Личность испытывает страх перед миром и другими людьми. Но страх — не только психологический, а также культурно-психологический феномен. Каждая культура навязывает свои страхи всем без исключения носителям данной культуры. Она указывает людям смыслы вещей и действий и задает образцы реагирования. Страх — очень эффективный механизм социализации. Может быть даже чересчур сильный, ибо он деформирует личность и рождает неврозы. Карен Хорни показала это в своем до сих пор не утратившем убедительность исследовании (22). Она различает нормальные и невротические страхи. Сами по себе характеристики этих страхов не так важны. Страхи могут вызываться внешними опасностями (природные бедствия, нападения врагов), социальными отношениями, установившимися в данном обществе (конфликты, угнетение, зависимость и т.д.), теми или иными культурными традициями (страх перед потусторонним, страх нарушения табу и т.д.), но если они диктуются данной конкретной культурой, то должны быть признаны нормальными. Культурой же предлагаются способы защиты от этих страхов, которые позволяют ее носителям “не страдать сильнее, чем это неизбежно” в данной культуре. Невротик, однако, страдает сильнее. Он находится в конфликте с самим собой и неспособен этот конфликт разрешить. Его страхи и защиты выходят и в количественном, и в качественном отношении за границы нормы. Достижением Хорни было то, что она сумела показать, что невротические страхи являются реакцией на те требования, которые культура предъявляет к личности.
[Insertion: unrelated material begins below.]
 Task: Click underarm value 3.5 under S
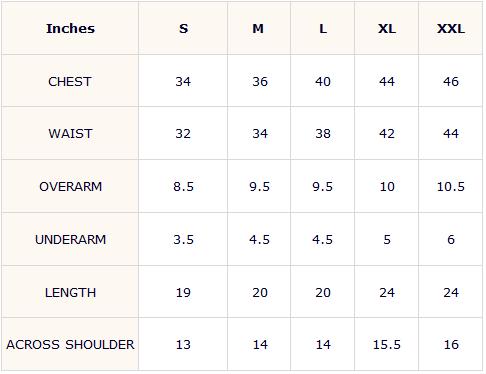[183, 239]
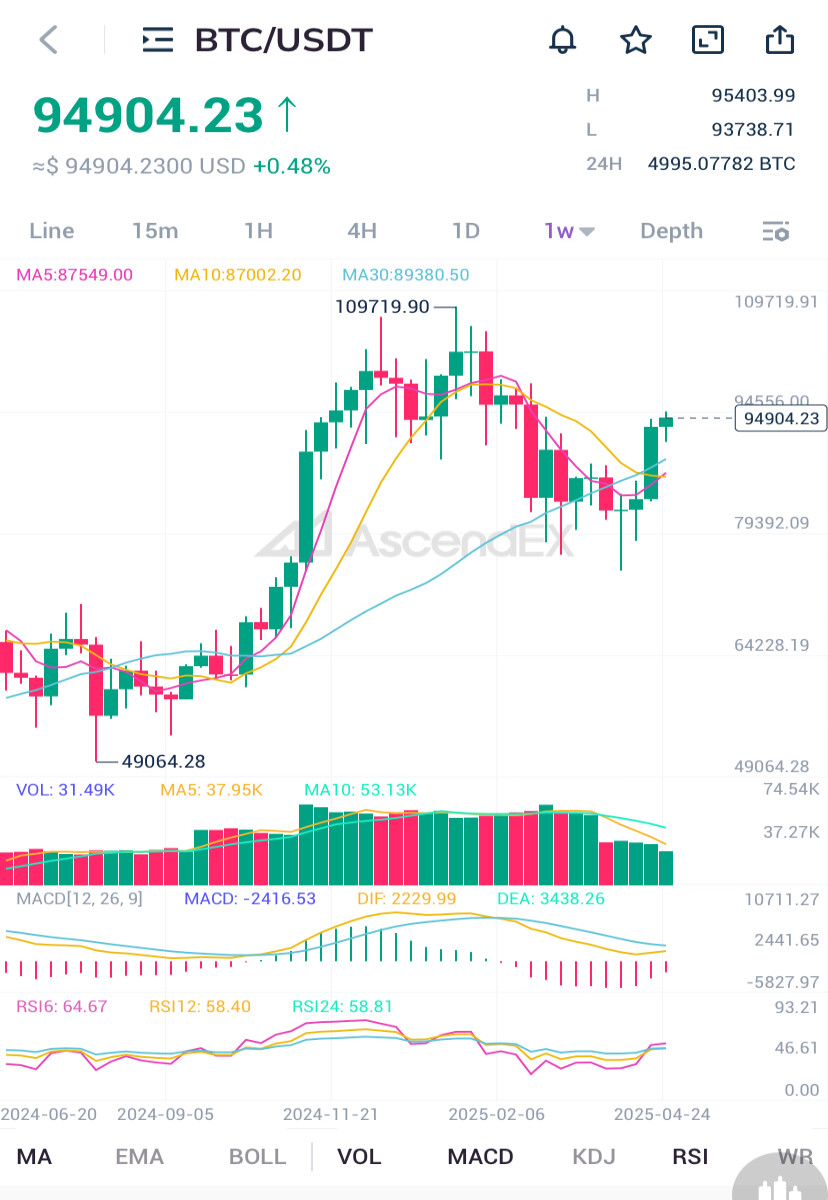Expand chart to fullscreen icon
The width and height of the screenshot is (828, 1200).
tap(708, 40)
Соглашаясь с этими требованиями, человек надевает на себя некую маску (К.Г.Юнг называл ее persona), предъявляемую себе и окружающим, однако ее несоответствие его самости рождает глубокое и неосознанное чаще всего чувство вины, которое и запускает в действие невротический конфликт.

Во второй половине 60-х гг. стала развиваться новая форма страхов человечества перед самим собой и собственными разрушительными возможностями, касающаяся отношения человека с окружающей средой — инвайронментализм. Эта природоохранная тенденция включает большой комплекс идей, построенный на признании человеческой ответственности за весь нечеловеческий мир. Инвайронментализм возник как развитие христианской этики и одновременно критика некоторых ее интерпретаций. Он впитал в себя также многие идеи восточной философии. Инвайронментализм соединил новые моральные требования, новую философию отношения человека к природе, новое искусство и политику. Он существует и развивается и как комплекс идей, и как гражданское и политическое движение. С одной стороны, инвайронментализм является несомненным развитием христианского гуманизма, обогащенного опытом новых религий, в том числе восточных влияний. С другой стороны, он приобретает подчас антихристианские обертоны, вплоть до человеконенавистничества, когда именно человек, его деятельность объявляются зловредным источником разрушения окружающего растительного и животного мира, загрязнения почв, воздуха и воды. Для нас важно, что энвиронментальные идеи и движения выступают в качестве дальнейшего продвижения человеческой рефлексии и страхов, эту рефлексию сопровождающих, вовнутрь, т.е. на личность и человечество.